I am Female, Watch me Roar
A conversation with my therapist formed the seed for this post. The words she told me will forever live within me, and the gratitude I have for her will burn bright for the rest of my life. She said, “when you were brave, you didn’t just stand up for yourself. You stood up for all the women that came before you — your mother, her mother, and everyone before that.”
When we broke a cycle in some way, the energy from everyone that come before you stands with you, and the energy you create through your courage propels others forward. This is for the women in my life, my mother most of all, who made me the person I am today. We are so much more than the labels society layers on us.
This post is female. I doubt anything I write here will be relatable to a man, but it might. Who knows? I don’t. But the person I’m writing to and for as I put these words down looks and feels a lot like me and I’m feeling quite female right now.
Now that the disclaimers are out of the way, I can begin.
Life changes many times over, over a lifetime. I’m sure we realize it at some level as we meander into adulthood, to some extent at least. But it never hits you till you’re a few decades in. I’m talking well into your thirties, grazing close to your forties that sort of thing. Jeez, did I just feel a drop of sweat trickle down my forehead? Metaphorical, of course, considering it’s 6 degrees outside.
The thing is the predominantly feminine energy that I got from my friends and circle around me was something I took for granted for a long time. I know this now because it’s consistently depleted over the past decade. Because that’s what society trains us to do. We walk into our teenage years popped up on raging hormones and (in my case) MTv, and a lot of early adulthood seems to be geared towards landing ‘the ideal mate’. Everything prods you in that general direction…movies, family, friends, culture in all its generous expanse takes you closer towards the perfect dream and at the heart of it is a man and the family you will build with him.
Maybe I don’t speak about everyone, but this is how it was for my generation and I when we were ‘growing up’. Also, does that ever happen?
Your friend circle gets smaller. The workplaces you join have fewer humans belonging to your age cohort, and overall relatability circles get smaller and smaller while your dark circles get bigger. Add to this a new country or culture (like I did, coz I’m a sucker for punishment) and you have an even smaller frame to work with.
You see how the overlapping spaces of that Venn diagram are becoming close to non-existent till you’re nothing but a floating orb without any common touchpoints. Those trippy screensavers from the early 2000s comes to mind, the ones with those floating colorful balls that bounced off of each other, grazing the edges of the screen. Never completely merging into one another, never leaving that confined space. Just floating. Realizing that I deeply relate to the floating orb in a screensaver from two decades back is a grounding feeling.
I think middle adulthood feels a bit like that. Ugh, does that sound too depressing?
It’s not, actually. It is just what it is.
This post isn’t about how to make those colorful orbs meet each other. Nor is it about breaking free from the shackles of the hypothetical screen (scary parallel to life) and burst out into the wild unknown. Because when you’ve been around as long as I have, you know that you only break out of one bubble space to enter another. I don’t have the magic fix here, I’m right at the center of this experience and (trying to) figure it out myself. Sorry, younger reader: I don’t have anything for you that will help you skip the lonely bubble phase.

WORK TASK A: List the things that the post names as prodding you toward landing "the ideal mate."
WORK TASK B: Set down the passage of the post starting with "It’s not, actually." and going on through "lonely bubble phase.".
WORK TASK C: Recast the paragraph of the post that begins "Your friend circle gets smaller" as a short list that keeps its main facts.

DATA EXCERPTS:
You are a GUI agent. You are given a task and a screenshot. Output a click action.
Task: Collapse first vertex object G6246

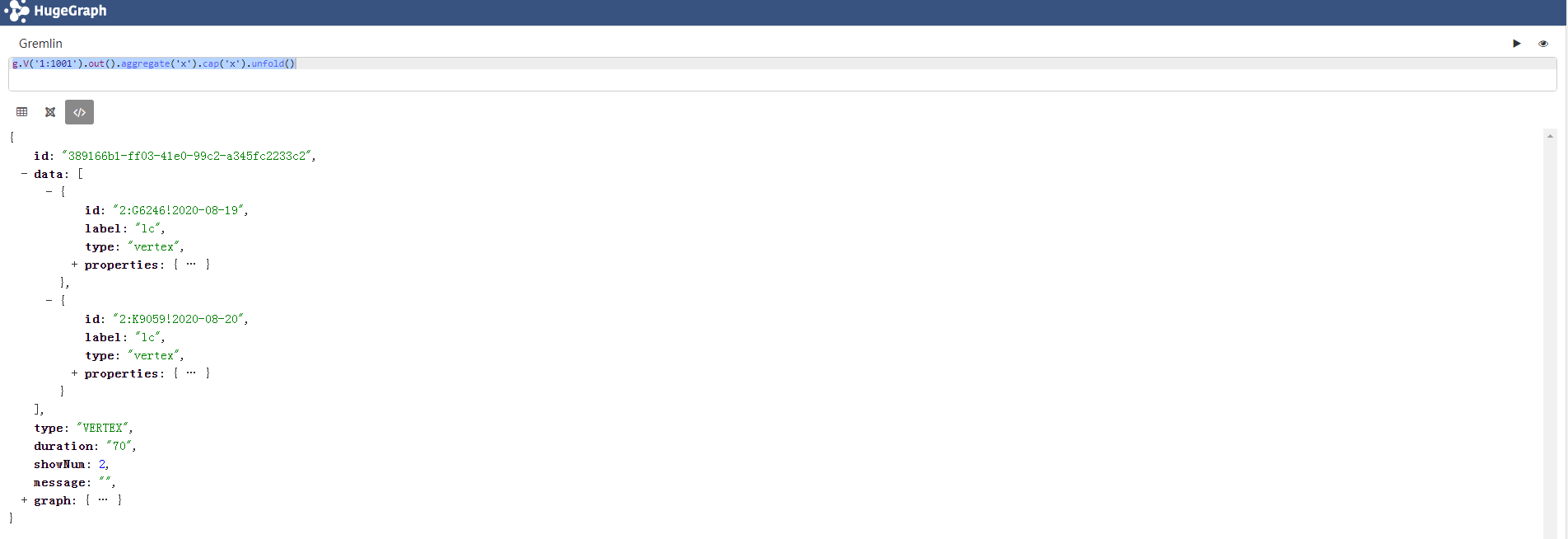coord(49,192)
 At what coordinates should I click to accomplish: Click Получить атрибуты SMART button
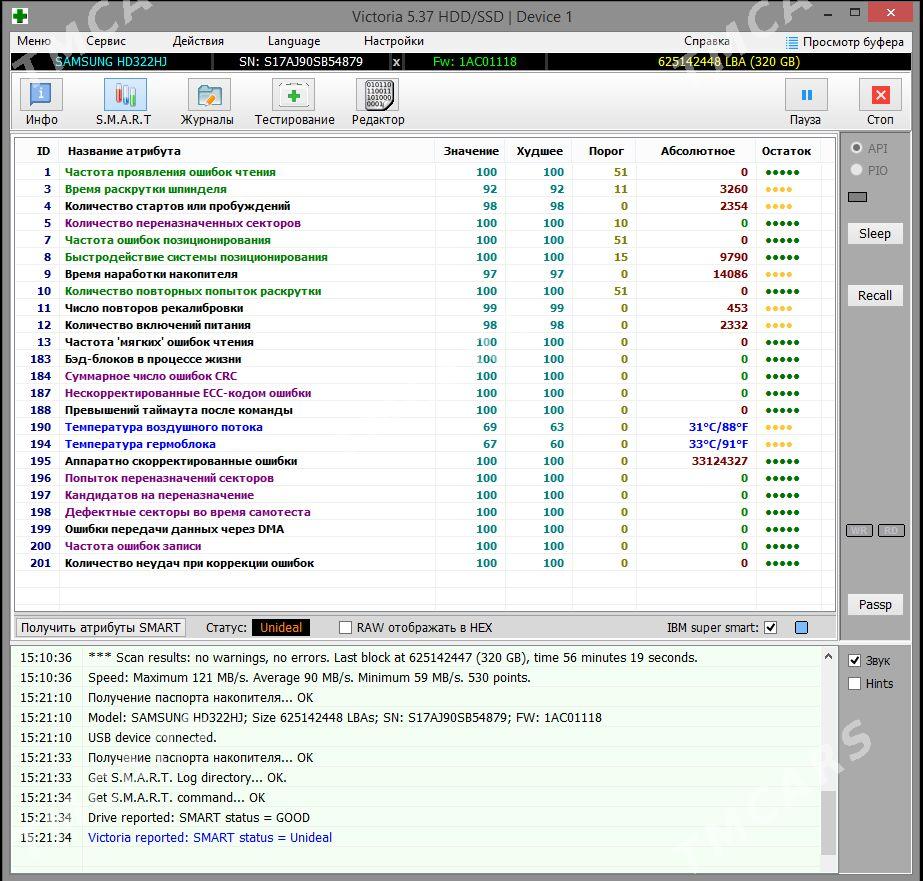[x=101, y=628]
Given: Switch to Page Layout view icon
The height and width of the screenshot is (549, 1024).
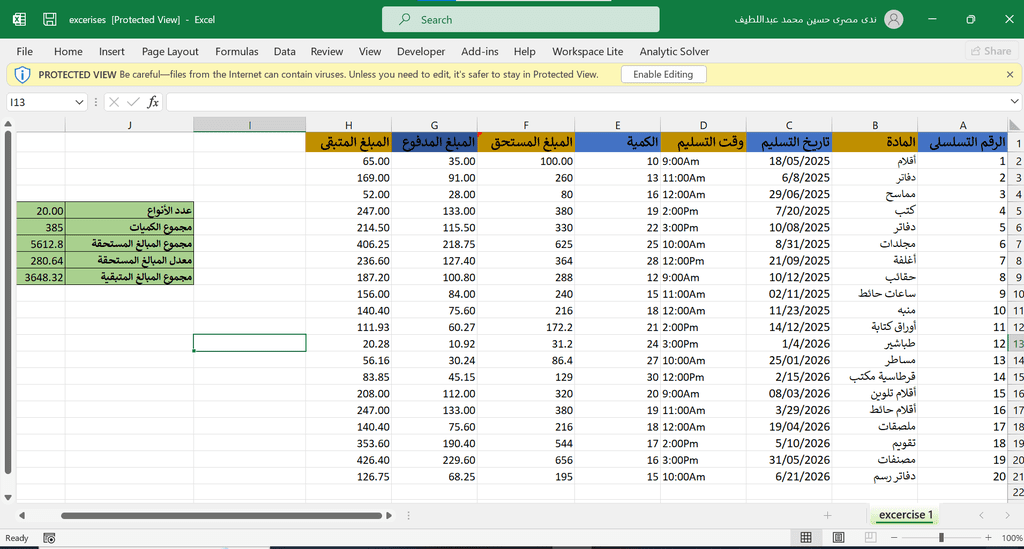Looking at the screenshot, I should tap(837, 538).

EXERCISE RESPONSE A: Movies, family, friends, culture

EXERCISE RESPONSE B:
It’s not, actually. It is just what it is.
This post isn’t about how to make those colorful orbs meet each other. Nor is it about breaking free from the shackles of the hypothetical screen (scary parallel to life) and burst out into the wild unknown. Because when you’ve been around as long as I have, you know that you only break out of one bubble space to enter another. I don’t have the magic fix here, I’m right at the center of this experience and (trying to) figure it out myself. Sorry, younger reader: I don’t have anything for you that will help you skip the lonely bubble phase.

EXERCISE RESPONSE C:
- Your friend circle gets smaller.
- The workplaces you join have fewer people in your age cohort.
- Overall circles of relatability keep shrinking while your dark circles grow.
- Moving to a new country or culture, as the writer did, leaves an even smaller frame to work with.